Assim, a morte de Lavor poderia ter sido evitada, pois ficou “devidamente comprovado que o agente público local não dispunha de material de segurança”. Para o desembargador, manifesta-se também a culpa do Estado por ser omisso quanto a falta do equipamento protetor. Está escancarada, portanto, a responsabilidade do Estado, que “reside no dano causado a seu servidor no exercício do trabalho”.
“Ademais, no que diz respeito à existência de danos morais, desnecessárias grandes delongas, pois a perda de um ente querido, no caso, do companheiro da demandante e pai de seu filho, é fato que, por si só, ocasiona severo abalo de ordem moral, uma vez que a morte é o dano maior que se pode considerar”, decidiu.
Assim, o desembargador manteve o pagamento de danos morais em R$ 60 mil com correção de juros e correção monetária, e dos honorários advocatícios de R$ 4 mil.
A Primeira Câmara do Direito Público e Privado votou em unânime nos termos do relator, o desembargador Marcio Vidal, em 21 de agosto de 2017.
EMBARGOS REJEITADOS
Segundo os autos do processo, o Estado de Mato Grosso impetrou embargos de declaração (um tipo de recurso em que se buscam esclarecimentos sob pontos omissos, obscuros ou contraditórios da sentença de um magistrado) contra este primeira ação na segunda instância.
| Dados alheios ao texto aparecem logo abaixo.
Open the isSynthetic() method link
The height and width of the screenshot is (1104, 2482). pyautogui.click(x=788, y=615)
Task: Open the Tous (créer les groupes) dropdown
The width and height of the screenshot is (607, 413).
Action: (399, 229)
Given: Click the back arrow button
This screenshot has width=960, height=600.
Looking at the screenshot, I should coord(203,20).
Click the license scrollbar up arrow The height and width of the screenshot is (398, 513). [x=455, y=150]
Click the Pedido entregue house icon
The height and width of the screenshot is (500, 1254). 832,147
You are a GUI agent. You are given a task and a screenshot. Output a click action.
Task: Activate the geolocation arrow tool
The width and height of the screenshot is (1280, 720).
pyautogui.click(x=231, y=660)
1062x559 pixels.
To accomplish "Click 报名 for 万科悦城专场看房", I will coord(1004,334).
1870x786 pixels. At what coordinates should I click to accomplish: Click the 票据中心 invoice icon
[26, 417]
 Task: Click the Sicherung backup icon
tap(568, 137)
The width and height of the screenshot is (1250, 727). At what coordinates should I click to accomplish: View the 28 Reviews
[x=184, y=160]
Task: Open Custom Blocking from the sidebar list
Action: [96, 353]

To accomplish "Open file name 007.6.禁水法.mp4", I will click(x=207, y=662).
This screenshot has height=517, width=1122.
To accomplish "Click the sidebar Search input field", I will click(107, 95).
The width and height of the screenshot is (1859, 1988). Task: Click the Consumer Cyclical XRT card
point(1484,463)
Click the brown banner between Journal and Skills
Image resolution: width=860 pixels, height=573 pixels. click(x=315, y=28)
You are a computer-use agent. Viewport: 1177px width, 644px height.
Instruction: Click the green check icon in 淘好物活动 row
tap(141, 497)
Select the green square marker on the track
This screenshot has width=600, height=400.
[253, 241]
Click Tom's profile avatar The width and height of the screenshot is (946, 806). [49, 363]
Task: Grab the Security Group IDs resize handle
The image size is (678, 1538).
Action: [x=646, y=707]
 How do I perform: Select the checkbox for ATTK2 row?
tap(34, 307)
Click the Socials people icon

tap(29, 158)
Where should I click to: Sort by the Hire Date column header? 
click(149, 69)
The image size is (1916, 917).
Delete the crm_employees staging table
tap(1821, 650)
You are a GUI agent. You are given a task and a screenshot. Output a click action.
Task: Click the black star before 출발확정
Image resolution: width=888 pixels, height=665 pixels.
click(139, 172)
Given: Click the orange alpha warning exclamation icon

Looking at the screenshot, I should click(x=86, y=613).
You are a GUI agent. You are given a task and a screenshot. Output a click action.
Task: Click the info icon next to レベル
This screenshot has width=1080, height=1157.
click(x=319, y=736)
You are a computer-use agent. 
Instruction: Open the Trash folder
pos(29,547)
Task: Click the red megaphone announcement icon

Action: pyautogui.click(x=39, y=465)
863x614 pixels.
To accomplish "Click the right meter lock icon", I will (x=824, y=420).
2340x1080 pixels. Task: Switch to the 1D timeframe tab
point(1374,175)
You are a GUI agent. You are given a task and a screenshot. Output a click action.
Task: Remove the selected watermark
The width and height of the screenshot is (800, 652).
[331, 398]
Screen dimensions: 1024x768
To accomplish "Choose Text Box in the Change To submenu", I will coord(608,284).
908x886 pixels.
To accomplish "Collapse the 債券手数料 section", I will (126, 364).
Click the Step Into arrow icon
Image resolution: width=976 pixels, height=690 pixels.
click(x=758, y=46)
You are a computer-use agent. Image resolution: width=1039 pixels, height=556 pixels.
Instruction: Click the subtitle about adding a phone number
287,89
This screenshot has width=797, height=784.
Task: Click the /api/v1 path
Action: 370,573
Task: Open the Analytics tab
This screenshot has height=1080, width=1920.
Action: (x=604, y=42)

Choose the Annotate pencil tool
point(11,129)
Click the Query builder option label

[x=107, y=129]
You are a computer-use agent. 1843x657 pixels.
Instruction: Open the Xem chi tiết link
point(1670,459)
Ele argumentou que o acordão da decisão "é omisso e contraditório", pois "não apreciou a questão da morte do policial".
Assim, o Estado alegou a falta de conexão entre o evento produzido (a morte do policial) e o comportamento a si imputado (responsabilidade do colete a prova de balas). Por fim, pediu ao desembargador relator para acolher a peça e sanar as contradições presentes no acordão.
Para o desembargador Marcio Vidal, relator do caso, não se pode considerar a decisão omissa só por que ela dirvege do entendimento do acusado ou do recorrente. Além disso, o magistrado pontupou que toda a matéria foi devidamente analisada e que o Estado não trouxe nenhum fato ou argumento novo para descontruir a decisão do acordão. "A alegação de omissão e de contradição no decisum embargado é despropositada e mera irresignação na tentativa de reapreciação da matéria já julgada", escreveu.
"Veja-se que o acórdão foi claro ao registrar que os elementos trazidos aos autos são suficientes para atribuir responsabilidade indenizatória ao Estado, que quer se considere de natureza objetiva ou subjetiva não fazem por eximir sua responsabilidade, por não proporcionar segurança a seus servidores", analisou.
Deste modo, Vidal rejeitou os embargos de declaração em seu voto. A Primeira Câmara de Direito Público e Coletivo acompanhou em unânime a decisão do relator do caso. A Turma é composta pelos desembargadores Maria Erotides Kneip Baranjak, Luiz Carlos da Costa, José Zuquim Nogueira, Antônia Siqueira Gonçalves Rodrigues, Helena Maria Bezerra Ramo e Márcio Vidal, que é o presidente deste colegiado.